Operation Paperclip

Three weeks later the New York Times reported for the first time that there were Nazi scientists living in America under a secret military program. Its sources were the Russian army’s Berlin-based newspaper, T?gliche Rundschau, and the Russian-licensed East German newspaper Berliner Zeitung. In a follow-up article, an anonymous source told the newspaper that “one thousand additional German scientists” were on the way. “All were described as volunteers and under contract,” the article reported. “Their trial periods are generally six months, after which they can apply for citizenship and have their dependents brought to the United States.” Newsweek magazine revealed that the secret military program’s classified name was Project Paperclip.

 

Rather than deny the story, the War Department decided to go public with a sanitized version of its program. They would also make several scientists at Wright Field “available to press, radio and pictorial services.” An open house was organized with army censors releasing details and photographs that would foster the appearance that all of the German scientists in the United States were benign. At Wright Field the “dirigible expert” Theodor Knacke gave a demonstration with a parachute. The eighty-year-old Hugo Eckener, former chairman of the Zeppelin Company, explained to reporters that thanks to his army contract he was now working with Goodyear on a new blimp design. Alexander Lippisch, inventor of the Messerschmitt Me 163 jet fighter, was photographed in a suit holding up a scale model of a sleek, futuristic, delta-wing jet, his hawkline nose staring down the end of the airplane. The emphasis on Lippisch was not that his jet fighter held records for Allied shoot-downs in the war but that his aircraft set international records for speed. Ernst Eckert, an expert in jet fuels, discussed high-speed gas turbines in his thick German accent. It was by mistake that the War Department allowed Eckert to chat with reporters, considering that his JIOA file listed him as a Nazi ideologue and former member of the SS and the SA. The program was becoming unwieldy, and no matter how hard the JIOA tried to maintain control, they could not keep an eye on all things.

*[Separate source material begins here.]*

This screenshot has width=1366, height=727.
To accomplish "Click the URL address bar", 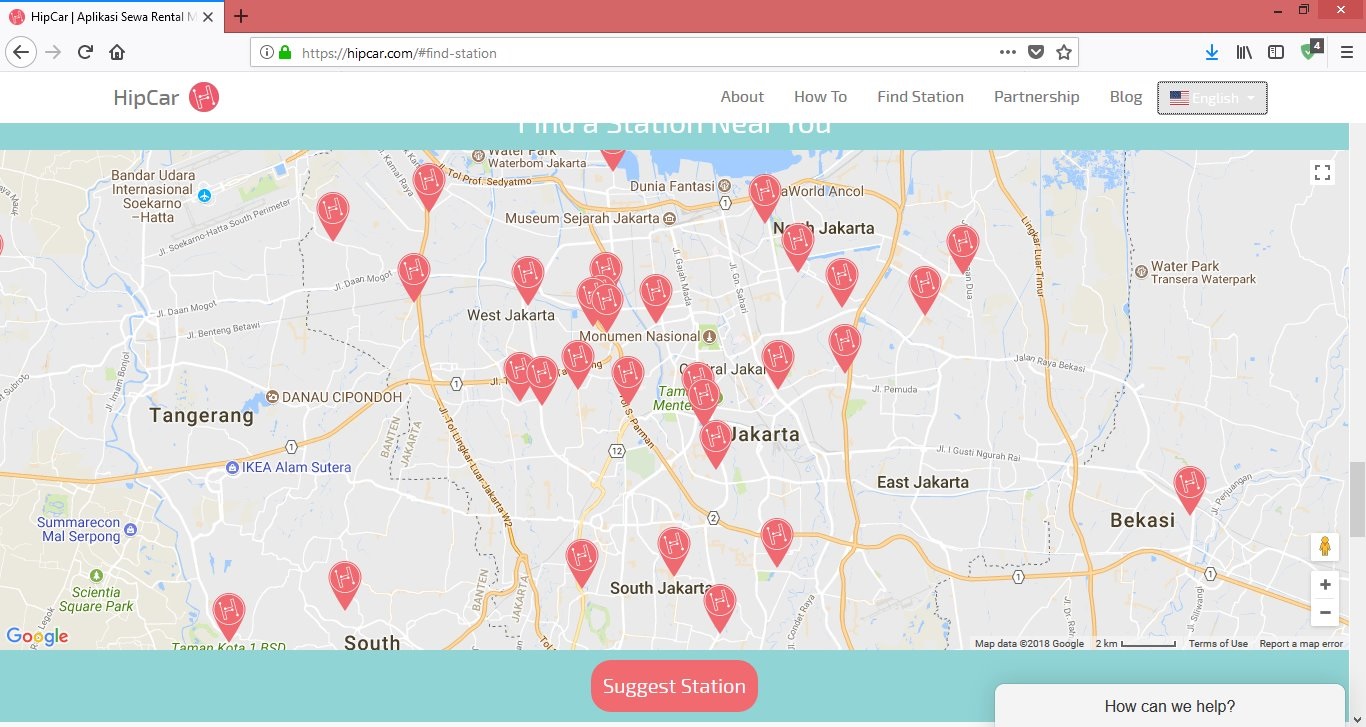I will (640, 52).
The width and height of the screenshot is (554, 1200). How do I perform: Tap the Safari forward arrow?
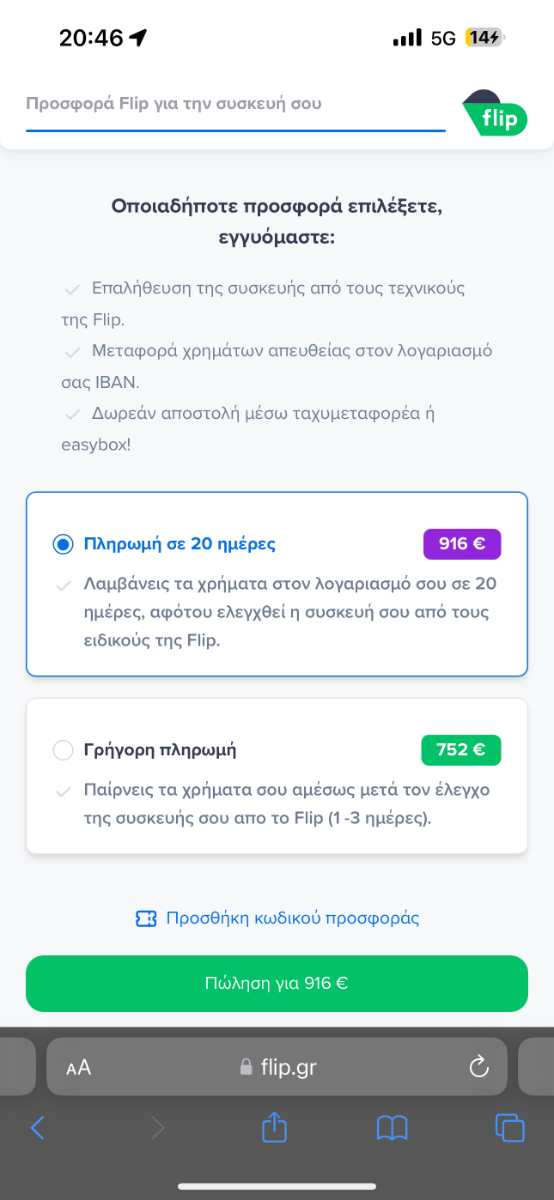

One American officer, assigned as a spokesman for the Germans, told reporters he so enjoyed working with German scientists, “I wish we had more of them.”

 

Other German scientists at Wright Field were kept away from reporters, particularly those men who had been members of Nazi Party paramilitary squads like the SA and the SS. In aerodynamicist Rudolf Hermann’s intelligence file, it was written that during the war, while working inside the wind tunnels in Kochel, Bavaria, Hermann had held morning roll calls in his brown SA uniform, and that he often gave speeches in support of Hitler. The information in engineer Emil Salmon’s OMGUS security report was even more incriminating. At the aircraft factory where he had worked, Salmon had been known to carry a rifle and wear an SS uniform. “He also belonged to the Storm Troops [sic] (SA) from 1933–1945 and held the position of Troop Leader (Truppfuehrer),” read one memo. When bringing him to America, the army stated, “This Command is cognizant of Mr. Salmon’s Nazi activities and certain allegations made by some of his associates in Europe,” namely, that during the war Emil Salmon had been involved in burning down a synagogue in his hometown of Ludwigshafen. But Emil Salmon was now at Wright Field because the Army Air Forces found his knowledge and expertise “difficult, if not impossible, to duplicate.” Emil Salmon built aircraft engine test stands.